Last week, before an ever-fawning media that was being played like a fiddle, Donald Trump spent several seconds repudiating the despicable Obama birther lie that he had willfully helped to perpetuate. To exacerbate his offenses, Trump repudiated the lie in an especially grotesque manner, using the event to claim his actions as some kind of personal achievement, all while peddling hotel rooms. But there was more. He compounded the birther lie with another tried-and-true Trumpist falsity: blame Hillary Clinton. He claimed that she started the lie, contrary to all existing evidence (there is no evidence that Clinton ever personally believed or trafficked in the birther lie). And yet he was still not done. He also claimed to have finished the birther issue, despite overwhelming digital evidence actually showing him perpetuating his birtherism after the spring of 2011, when President Obama released his long-form birth certificate (the legitimacy of which Trump has repeatedly questioned in the years since).
Trump’s weak and rather pathetic self-repudiation event was, of course, the subject of much news and commentary. But perhaps just as grotesque as Trump’s fabrication-renunciation was the effort by his supporters this weekend to defend Trump. It was a humiliating spectacle, and one that should have embarrassed Republicans everywhere.
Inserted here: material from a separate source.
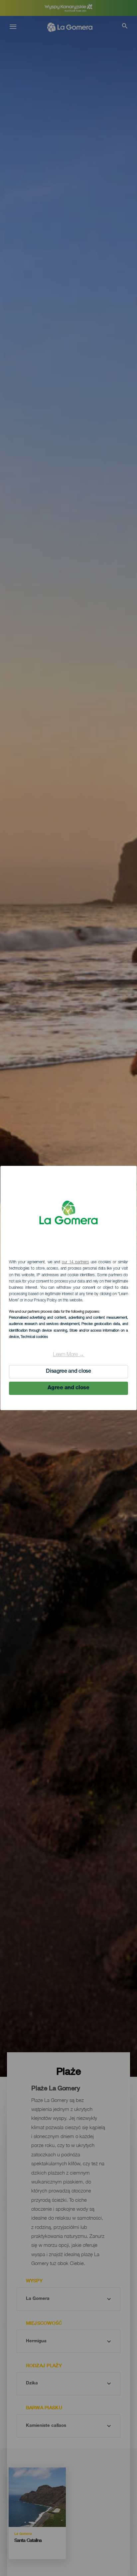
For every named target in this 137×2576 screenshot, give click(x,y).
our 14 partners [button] (75, 1262)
One of those defending Trump was New Jersey Governor Chris Christie. Sigh. This man was once a force of nature. Smart, skilled, funny, tough. He wasn’t an ideologue, and he had the right combination of experience to be a major national figure. Now, he’s relegated to defending Trump’s birtherism. This once credible and serious man now spends his days playing the role of Grover Dill to Trump’s Scut Farkus.
Yesterday, Christie’s complications deepened. During the “Bridgegate” trial in New Jersey, where federal prosecutors have charged two Christie aides with crimes related to civil rights deprivation and misuse of federal program funds, the prosecution stated that it had evidence that Christie knew of the lane closures at the George Washington Bridge. This is a claim that Christie has repeatedly denied. And now career federal prosecutors are prepared to counter his denial.
It is not yet clear how the Government will prove this up, or how significant that the evidence is. If all they have is the testimony of their main witness, another former Christie associate and Port Authority official, the claim may ultimately appear thin. This may well be a question of credibility. Moreover, when Christie learned of the lane closures, if he did, might also matter. Learning about it as it happened, one might argue, is different from learning about the plan before it happened and giving approval. I am not yet persuaded that this is quite the bombshell that it appears to be. Notably, the Feds have not as yet decided to prosecute Christie. And it is unclear what the charges against him would include (conspiracy? false statements under 1001, if Christie lied during his interviews with investigators?).
But let us assume that Christie is never prosecuted (and that, I think, is the likely outcome here). Does this actually hand the Clinton campaign some ammunition? After all, Chris Christie is the one who “prosecuted the case” against Clinton during the Republican convention, despite no formal charges ever being brought against her. Christie’s case: a major political figure in a position of power broke the law, put lives at risk, misled people about the nature of her actions, and then avoided criminal prosecution because of who she is. Is that not the very narrative that Clinton could run against Christie?
Governor Christie may well avoid facing any legal consequences in the Bridgegate scandal. Indeed, perhaps he did nothing wrong and has been entirely honest with the public and with investigators. But if the trial’s opening day is really an indication of what is to come, the scandal could create an insoluble political problem for Christie – and for those who would be pushing for Christie’s high place in a Trump Administration.